→ **What is required**: Render these records as a Markdown table with the columns "No." and "Line", numbering each row and leaving out blank lines. Omit the pictures from your answer.

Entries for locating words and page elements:
■ ■ ■

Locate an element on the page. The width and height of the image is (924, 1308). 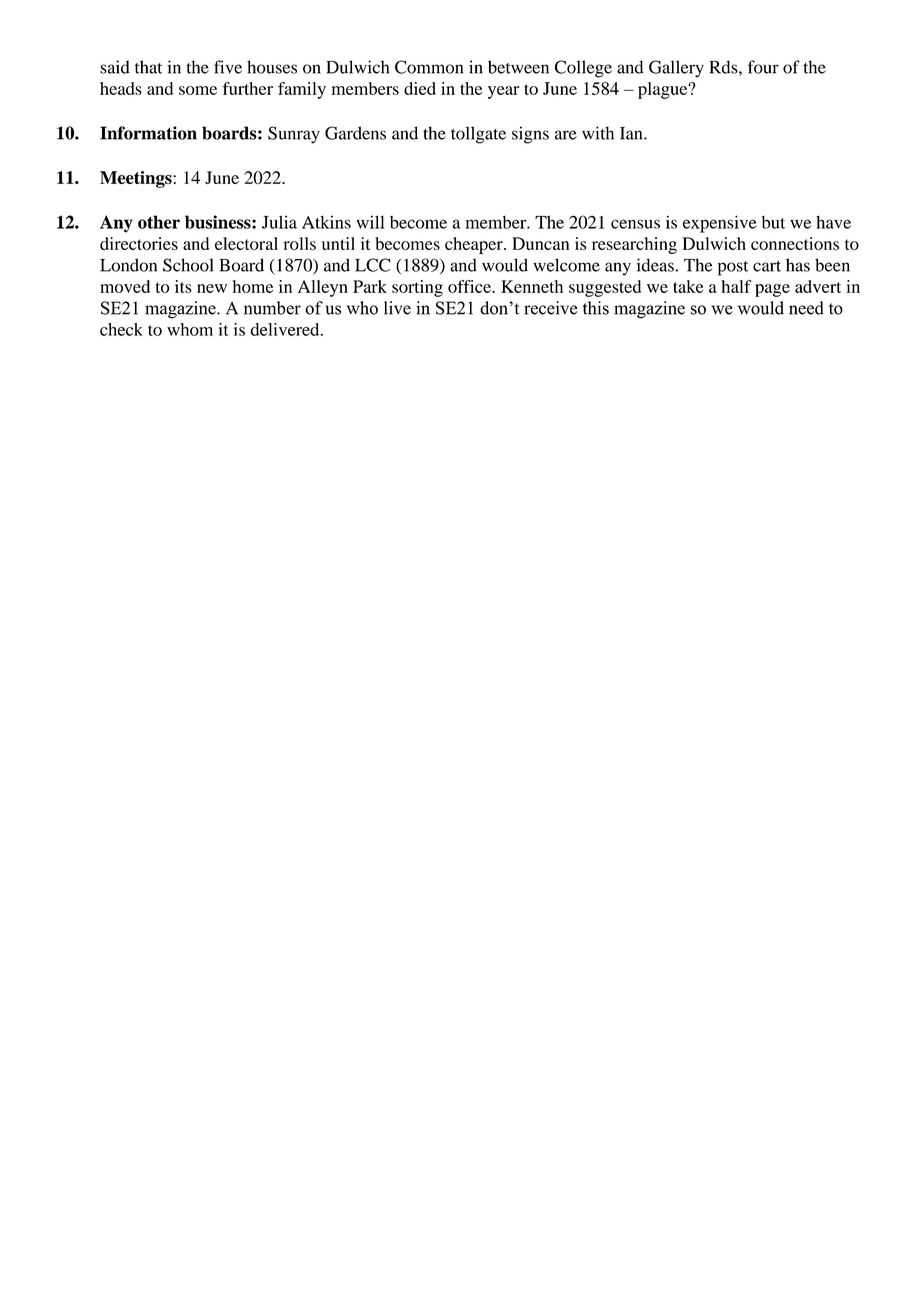
cheaper is located at coordinates (475, 245).
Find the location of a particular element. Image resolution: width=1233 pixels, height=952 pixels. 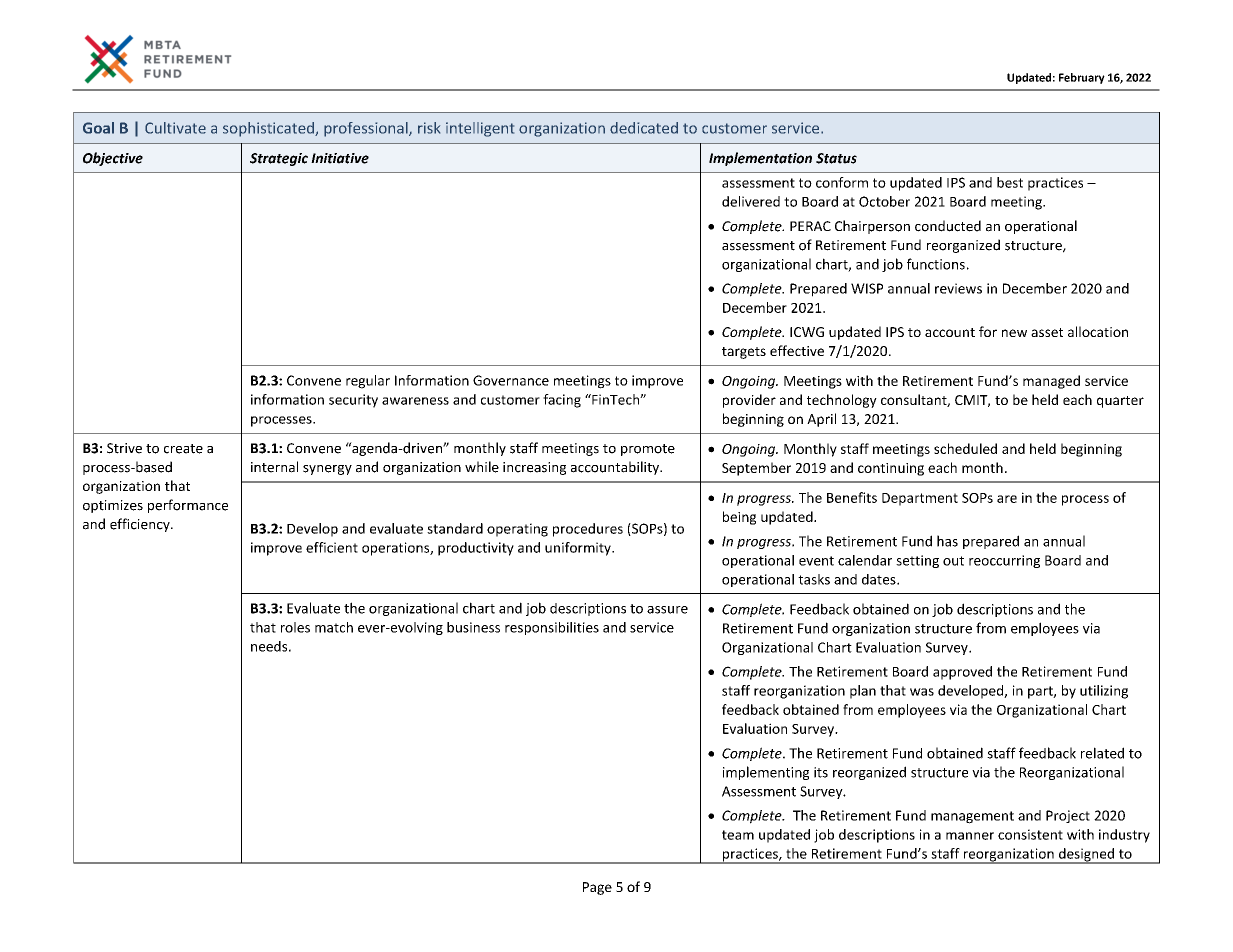

roles is located at coordinates (295, 627).
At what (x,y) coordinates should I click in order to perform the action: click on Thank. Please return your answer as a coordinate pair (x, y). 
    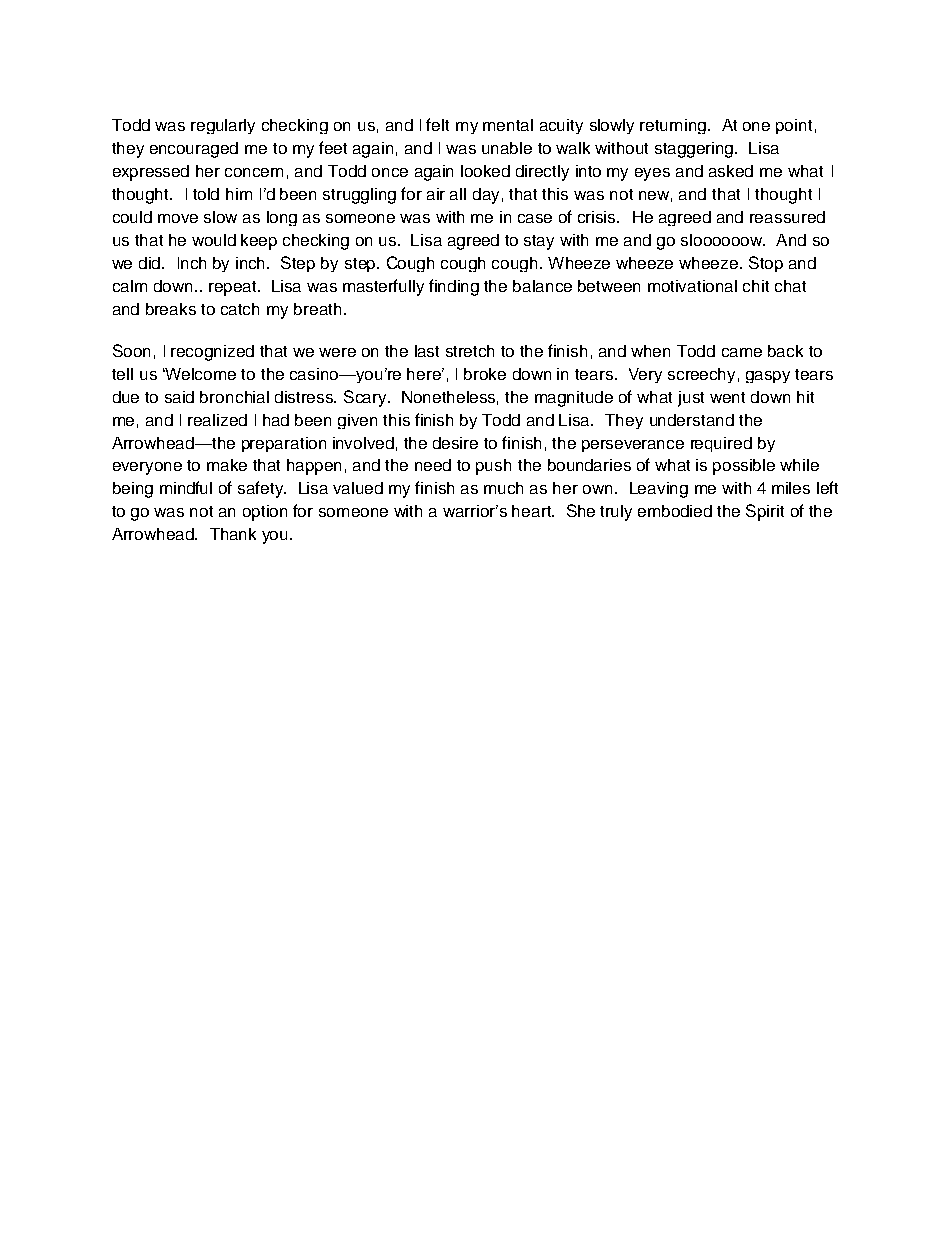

■ ■ ■

→ **Problem solution**:
| No. | Line |
|---|---|
| 1 | Locate an element on the page. The width and height of the image is (924, 1308).  |
| 2 | cheaper is located at coordinates (475, 245). |
| 3 | Find the location of a particular element. Image resolution: width=1233 pixels, height=952 pixels.  |
| 4 | roles is located at coordinates (295, 627). |
| 5 | At what (x,y) coordinates should I click in order to perform the action: click on Thank. Please return your answer as a coordinate pair (x, y).  |